▸ **DIRECTIONS**
Please continue the commentary on Obamacare and single-payer health care below, picking up after its last sentence.

▸ **PASSAGE FOR REVIEW**

- Opening Delimiter -

Judy Woodruff, CFR and “P”BS:  Just last night, the United States Senate took another step toward repeal of Obamacare, the Affordable Care Act. There was a budget vote, which is going to lead to other steps, which will lead to repeal. Just yesterday, the president-elect called Obamacare a complete and total disaster.

Valerie Jarrett, White House: I think it’s very easy to say repeal and replace, but we have been encouraging the Republicans, since the president first started embarking on this effort, to put in place a plan for affordable care to come up with their best ideas. And they have had, what, 50, 60 votes to repeal, and not a single replacement plan. So…

Woodruff: Well, they say that’s what they’re going to do. They’re going to get rid of what’s there now and replace it with something much better.

Jarrett: Well, what’s the something much better? That’s my question. That’s the question the president has been asking for eight years right now. So, if there is a something better, let’s hear it. What’s the secret?

Obama, 2003: “What I’d Like to See”

After this exchange, Woodruff moved off the health care topic, with no follow up. That was a statement in itself.  Surely any reasonably informed “public” media journalist would be aware that national Canadian-style single-payer health insurance – Improved Medicare for All – has long been backed by most Americans.  Such a journalist would know that single-payer would provide comprehensive coverage to all the nation’s many millions of uninsured and under-insured while retaining free choice in doctor selection and being the most cost-effective way to go thanks to the elimination of private for-profit insurance corporations’ parasitic control over the system.

A knowledgeable “public” journalist might even know that then state senator Barack Obama endorsed single payer on these very grounds as late as the summer of 2003, when he said the following to the Illinois AFL-CIO:

“I happen to be a proponent of a single payer universal health care program I see no reason why the United States of America, the wealthiest country in the history of the world, spending 14 percent of its Gross National Product on health care cannot provide basic health insurance to everybody. And that’s what Jim is talking about when he says everybody in, nobody out. A single payer health care plan, a universal health care plan. And that’s what I’d like to see.”

Obama would quickly drop those sentiments in the interest of getting campaign backing from the nation’s giant insurance and drug companies and their Wall Street investors on his path to the U.S. Senate and the presidency.

Right after he entered the White House Obama set up a health care reform task force chock full of big insurance company representatives.  Not one of the more than 80 U.S. House of Representative members who had endorsed single payer – not even the veteran Black Congressman John Conyers, author of a House single payer bill – was invited to participate.

A Sicko Game

The outcome was the so-called Affordable Care Act (later dubbed “Obamacare”), a complicated and corporatist bill based on a Republican plan drawn up by the right-wing Heritage Foundation.  Since it left the price- and premium-gouging and profit-taking power of the big insurance and drug syndicates intact, the ACA condemned a vast swath of the nation to continuing inadequate and unaffordable coverage – this while the right-wing noise machine has absurdly railed against “socialized health care.”

- Closing Delimiter -

▸ **RECORDS PROVIDED**
- Opening Delimiter -

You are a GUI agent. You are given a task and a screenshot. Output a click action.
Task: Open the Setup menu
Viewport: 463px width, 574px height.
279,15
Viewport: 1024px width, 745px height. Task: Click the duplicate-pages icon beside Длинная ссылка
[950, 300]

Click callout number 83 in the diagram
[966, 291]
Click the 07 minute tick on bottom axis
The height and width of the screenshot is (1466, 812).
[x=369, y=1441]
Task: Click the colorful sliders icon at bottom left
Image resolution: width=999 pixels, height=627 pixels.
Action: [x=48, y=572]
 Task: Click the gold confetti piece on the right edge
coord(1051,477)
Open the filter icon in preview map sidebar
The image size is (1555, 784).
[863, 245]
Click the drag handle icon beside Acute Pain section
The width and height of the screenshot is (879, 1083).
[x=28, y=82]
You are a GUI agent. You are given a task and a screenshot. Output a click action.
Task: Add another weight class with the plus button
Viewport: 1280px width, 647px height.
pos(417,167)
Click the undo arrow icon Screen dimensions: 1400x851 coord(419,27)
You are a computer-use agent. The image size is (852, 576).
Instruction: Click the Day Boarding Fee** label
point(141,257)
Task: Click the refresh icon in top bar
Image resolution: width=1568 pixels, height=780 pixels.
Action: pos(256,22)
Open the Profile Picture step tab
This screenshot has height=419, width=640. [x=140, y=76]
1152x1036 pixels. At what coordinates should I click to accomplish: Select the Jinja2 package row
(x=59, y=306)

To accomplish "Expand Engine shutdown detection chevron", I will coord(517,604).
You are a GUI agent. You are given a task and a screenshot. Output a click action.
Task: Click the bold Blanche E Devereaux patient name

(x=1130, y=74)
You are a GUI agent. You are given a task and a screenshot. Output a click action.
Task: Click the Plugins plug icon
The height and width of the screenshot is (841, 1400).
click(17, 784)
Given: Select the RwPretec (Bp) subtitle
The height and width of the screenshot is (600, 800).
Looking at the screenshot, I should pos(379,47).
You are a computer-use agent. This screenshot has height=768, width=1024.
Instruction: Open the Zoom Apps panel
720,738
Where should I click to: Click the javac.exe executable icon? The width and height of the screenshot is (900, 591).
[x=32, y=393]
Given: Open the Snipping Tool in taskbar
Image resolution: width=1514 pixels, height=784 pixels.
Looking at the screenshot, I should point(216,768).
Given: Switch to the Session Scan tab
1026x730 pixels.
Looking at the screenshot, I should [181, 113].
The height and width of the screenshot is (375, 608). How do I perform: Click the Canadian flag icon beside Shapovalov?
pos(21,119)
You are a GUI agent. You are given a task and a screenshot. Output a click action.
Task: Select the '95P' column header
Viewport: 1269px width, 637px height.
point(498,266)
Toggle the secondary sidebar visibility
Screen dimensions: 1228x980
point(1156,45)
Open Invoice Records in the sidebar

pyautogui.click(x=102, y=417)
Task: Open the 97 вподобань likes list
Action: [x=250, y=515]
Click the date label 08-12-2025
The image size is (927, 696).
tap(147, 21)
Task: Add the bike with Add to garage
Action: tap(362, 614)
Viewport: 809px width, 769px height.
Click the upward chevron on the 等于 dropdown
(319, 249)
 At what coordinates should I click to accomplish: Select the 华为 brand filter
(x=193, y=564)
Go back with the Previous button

- Closing Delimiter -

▸ **EXERCISE RESULT**
Along the way, the new neoliberal president played a sicko (yes, Michael Moore) game to sell his Heritage Foundation bill, promising citizens that his plan would include a public option while having already traded that policy away to get for-profit hospitals to back the ACA. As Miles Moguiescu reported on Huffington Post and as the New York Times confirmed,  “Obama made a backroom deal…with the for-profit hospital lobby that he would make sure there would be no national public option in the final health reform legislation…Even while President Obama was saying that he thought a public option was a good idea and encouraging supporters to believe his healthcare plan would include one,” Moguiescu noted, “he had promised for-profit hospital lobbyists that there would be no public option in the final bill.”

We can be certain that the veteran agent of neoliberal mendacity Valerie Jarrett advised Obama to take this deeply duplicitous path.

The Memory Hole

It’s quite remarkable how completely the dominant “mainstream” media-politics culture manages to throw majority-supported social-democratic policy proposals down George Orwell’s memory hole.

Listening to the Woodruff-Jarrett conversation, you’d think Bernie Sanders had never spoken to giant and enthusiastic crowds on behalf of single payer last year.

You’d think Conyers had never drafted single-payer legislation backed by a considerable number of U.S. Congressman.

You’d think that Canada and most of the industrialized world had never successfully implemented a widely popular nation-wide systems of universal governmental health insurance.

You’d think single-payer didn’t have millions of citizen backers – including many thousands of doctors and National Nurses United – from coast to coast.

You wouldn’t imagine that even Donald Trump has mused that single-payer might be the best way to fund health insurance for all.

So, if there is a something better, let’s hear it. What’s the secret?”

Unreal.

It reminds me of Hillary Clinton’s response as head of newly elected U.S. President Bill Clinton’s health care task force when Dr. David Himmelstien, the head of Physicians for a National Health Program, told her about the incredible possibilities of a comprehensive, single payer “Canadian style” health plan, supported by more than two-thirds of the U.S. public and certified by the Congressional Budget Office as “the most cost-effective plan on offer.”

“David,” Hillary (Michael Moore’s heart throb) commented with fading patience before sending him away in 1993, “tell me something interesting.”

That’s right: tell me something interesting.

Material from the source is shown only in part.